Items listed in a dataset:
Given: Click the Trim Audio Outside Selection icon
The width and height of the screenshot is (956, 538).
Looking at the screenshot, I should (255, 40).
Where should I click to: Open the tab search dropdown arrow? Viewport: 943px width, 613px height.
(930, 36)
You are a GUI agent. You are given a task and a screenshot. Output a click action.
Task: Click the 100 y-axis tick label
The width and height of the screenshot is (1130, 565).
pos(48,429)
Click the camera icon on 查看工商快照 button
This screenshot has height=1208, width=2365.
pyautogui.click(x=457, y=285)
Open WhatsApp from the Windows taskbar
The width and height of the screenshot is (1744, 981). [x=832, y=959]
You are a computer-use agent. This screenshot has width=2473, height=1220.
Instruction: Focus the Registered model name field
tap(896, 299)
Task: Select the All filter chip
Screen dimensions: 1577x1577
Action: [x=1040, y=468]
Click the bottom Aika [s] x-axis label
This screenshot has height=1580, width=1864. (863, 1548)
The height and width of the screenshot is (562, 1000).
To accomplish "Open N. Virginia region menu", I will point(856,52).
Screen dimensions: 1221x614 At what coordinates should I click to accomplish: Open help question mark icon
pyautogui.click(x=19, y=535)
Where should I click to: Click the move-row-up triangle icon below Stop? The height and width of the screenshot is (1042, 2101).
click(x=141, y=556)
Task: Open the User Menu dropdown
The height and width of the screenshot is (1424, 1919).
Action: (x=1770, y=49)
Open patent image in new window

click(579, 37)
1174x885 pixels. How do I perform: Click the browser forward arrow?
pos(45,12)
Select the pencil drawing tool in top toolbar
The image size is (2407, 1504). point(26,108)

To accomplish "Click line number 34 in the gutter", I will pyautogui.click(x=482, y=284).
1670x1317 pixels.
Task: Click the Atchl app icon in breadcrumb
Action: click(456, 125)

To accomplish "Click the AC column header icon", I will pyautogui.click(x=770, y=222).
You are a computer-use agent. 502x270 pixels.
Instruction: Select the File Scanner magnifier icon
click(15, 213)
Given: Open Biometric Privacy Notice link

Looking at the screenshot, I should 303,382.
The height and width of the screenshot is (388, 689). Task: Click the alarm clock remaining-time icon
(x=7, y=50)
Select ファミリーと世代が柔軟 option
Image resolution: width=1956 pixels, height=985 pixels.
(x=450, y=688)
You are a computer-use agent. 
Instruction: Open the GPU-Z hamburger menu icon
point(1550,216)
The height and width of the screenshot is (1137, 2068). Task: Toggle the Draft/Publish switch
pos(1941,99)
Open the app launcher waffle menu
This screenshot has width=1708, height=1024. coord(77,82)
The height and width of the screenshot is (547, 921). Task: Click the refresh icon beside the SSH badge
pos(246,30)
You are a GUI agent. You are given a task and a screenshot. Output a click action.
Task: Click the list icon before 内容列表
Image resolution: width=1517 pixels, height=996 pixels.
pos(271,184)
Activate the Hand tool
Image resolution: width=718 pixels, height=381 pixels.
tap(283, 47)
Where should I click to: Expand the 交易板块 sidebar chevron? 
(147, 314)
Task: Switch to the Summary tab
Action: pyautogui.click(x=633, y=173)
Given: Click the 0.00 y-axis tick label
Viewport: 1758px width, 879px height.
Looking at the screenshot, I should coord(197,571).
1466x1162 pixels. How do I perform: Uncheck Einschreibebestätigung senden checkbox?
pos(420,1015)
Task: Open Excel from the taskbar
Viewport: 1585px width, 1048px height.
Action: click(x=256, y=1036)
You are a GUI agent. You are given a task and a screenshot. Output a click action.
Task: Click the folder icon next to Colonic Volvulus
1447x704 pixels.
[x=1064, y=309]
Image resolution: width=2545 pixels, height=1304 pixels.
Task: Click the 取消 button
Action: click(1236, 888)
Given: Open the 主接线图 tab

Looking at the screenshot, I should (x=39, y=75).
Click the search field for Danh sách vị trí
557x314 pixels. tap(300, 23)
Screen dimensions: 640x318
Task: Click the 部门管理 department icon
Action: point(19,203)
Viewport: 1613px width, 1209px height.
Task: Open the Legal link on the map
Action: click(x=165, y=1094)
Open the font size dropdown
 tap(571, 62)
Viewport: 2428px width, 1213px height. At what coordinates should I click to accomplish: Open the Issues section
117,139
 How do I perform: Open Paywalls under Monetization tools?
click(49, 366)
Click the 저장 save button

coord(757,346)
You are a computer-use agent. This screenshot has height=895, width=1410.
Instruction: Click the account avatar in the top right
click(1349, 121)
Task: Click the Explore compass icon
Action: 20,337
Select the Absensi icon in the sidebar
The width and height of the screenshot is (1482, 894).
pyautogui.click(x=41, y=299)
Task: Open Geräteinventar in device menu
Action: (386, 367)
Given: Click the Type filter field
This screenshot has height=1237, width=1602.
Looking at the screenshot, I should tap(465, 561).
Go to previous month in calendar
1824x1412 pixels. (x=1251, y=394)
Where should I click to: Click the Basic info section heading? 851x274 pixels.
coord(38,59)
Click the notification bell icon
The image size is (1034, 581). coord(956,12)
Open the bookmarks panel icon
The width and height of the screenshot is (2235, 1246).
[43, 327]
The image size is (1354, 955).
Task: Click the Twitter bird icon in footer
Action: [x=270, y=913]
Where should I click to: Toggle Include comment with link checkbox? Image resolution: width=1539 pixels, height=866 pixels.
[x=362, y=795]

**Problem:**
Within the lines above, find those holding the word "agent" and copy them.

**Answer:**
You are a GUI agent. You are given a task and a screenshot. Output a click action.
You are a computer-use agent. This screenshot has width=2473, height=1220.
You are a computer-use agent. 502x270 pixels.
You are a computer-use agent. 
You are a GUI agent. You are given a task and a screenshot. Output a click action.
You are a GUI agent. You are given a task and a screenshot. Output a click action.
You are a computer-use agent. This screenshot has height=895, width=1410.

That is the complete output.